July 01, 1989|DAVID HOLLEY | Times Staff Writer,

PYONGYANG, North Korea — In an act of political defiance that could have major repercussions on the divided Korean Peninsula, a young Korean woman from Seoul flew into Pyongyang on Friday to attend a sports and cultural festival as a representative of radical students in the south.

Im Suk Yong, 20, who identified herself as a fourth-year student majoring in French at the Hankook Foreign Languages University in Seoul, was given a tumultuous, red-carpet welcome at Pyongyang Airport, with music from a student band and hundreds of organized greeters.

Im was embraced as if she were a long-lost relative by a few young women, then surrounded by a shoving group of young male students and dozens of photographers from the international press corps.

The crowd made up of Im, two or three bodyguards, the shoving students who were part of the welcome and the struggling photographers made its way along a red carpet past a cheering crowd and a portrait of North Korean President Kim Il Sung.

"Reunification of the fatherland!" shouted the crowd, which included many women in traditional flowing Korean robes of pink or light blue. "Welcome!"

Im, whose 10-day journey from Seoul took her through Tokyo, West Germany, East Berlin and a Moscow airport, then stood on steps at the edge of the tarmac and gave a brief press conference.

"On behalf of the million students of South Korea who are fighting against the government, I have come to Pyongyang to take part in the Pyongyang festival," she said.

"When I left Seoul, I thought (how) one could come here in a car so easily--it would only take four hours from Seoul to Pyongyang," Im said. "But it took me 10 days to get here, through other countries."

Today is the opening day of the 13th World Festival of Youth and Students, a sort of leftist quasi-Olympics and cultural event, in Pyongyang.
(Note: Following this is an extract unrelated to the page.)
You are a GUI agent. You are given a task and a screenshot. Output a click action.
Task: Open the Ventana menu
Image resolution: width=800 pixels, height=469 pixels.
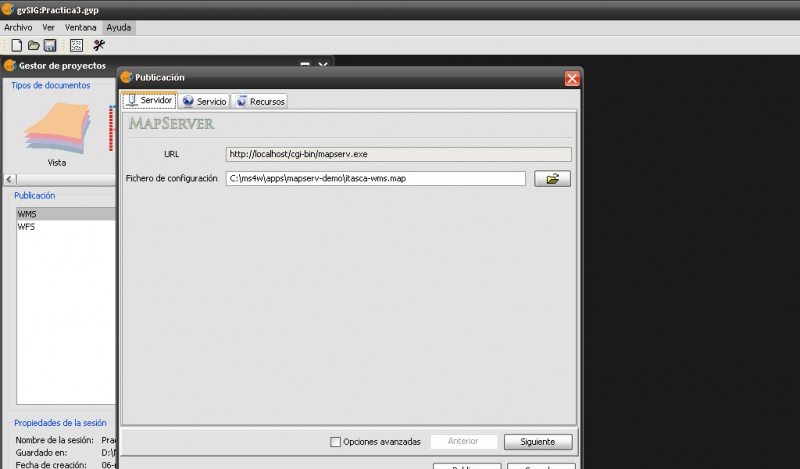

This festival was first held in Prague in 1947 and most recently in Moscow in 1985. About 12,000 athletes and other delegates or visitors have arrived and more are expected, according to guides working for the event. The theme of the festival is "anti-imperialist solidarity, peace and friendship."

For Pyongyang, this "anti-imperialist" theme means a demand for the withdrawal of American forces from South Korea, where they have been stationed since the 1950-53 Korean War. The Pyongyang government and many South Korean student radicals believe that the U.S. presence in South Korea is a force blocking progress toward peaceful reunification.

American and South Korean supporters of the U.S. troop presence argue that it is necessary to ensure stability on the peninsula and deter any possible attack on the south by the north.

The South Korean government, concerned that the festival would be used for propaganda, has banned participation by South Koreans. In addition, all visits to North Korea by South Korean citizens are illegal without the Seoul government's advance approval.

The largest dissident student organization in South Korea, the National Council of Student Representatives, usually known by the Korean name Chondaehyop, had been determined to send delegates to the festival. The chairman of Chondaehyop, Im Jong Chul, who apparently is no relative of the woman who arrived in Pyongyang on Friday, participated in a June 24 telephone dialogue from Seoul with North Korean student and youth representatives in Prague.

Im Jong Chul, who was already in hiding but allowed South Korean television to report on the call--was immediately accused of national security violations, and a warrant was issued for his arrest. He has not yet been apprehended.

Im Suk Yong declared that she had come as the organization's only representative.

"I am very sorry to be taking part in the Pyongyang festival alone, without lots of my friends, because the South Korean authorities blocked the South Korean students from taking part in the festival," she said. "This shows that the South Korean government is anti-reunification. Nowadays, the forces which want reunification are being suppressed."

Accompanying Im upon her arrival were several other Koreans, apparently including two or three originally from South Korea who now live in West Germany. The presence of these people was not considered politically significant, however. It appeared that Im would indeed be the only activist South Korean citizen to attend the festival.

In making an unauthorized visit to the north, Im is following in the footsteps of a dissident South Korean clergyman, the Rev. Moon Ik Hwan, and opposition assemblyman Suh Kyung Won.

Moon made an unauthorized nine-day visit to Pyongyang in April, with the announced intention of promoting reunification. He has been imprisoned since his mid-April return to South Korea and is now standing trial.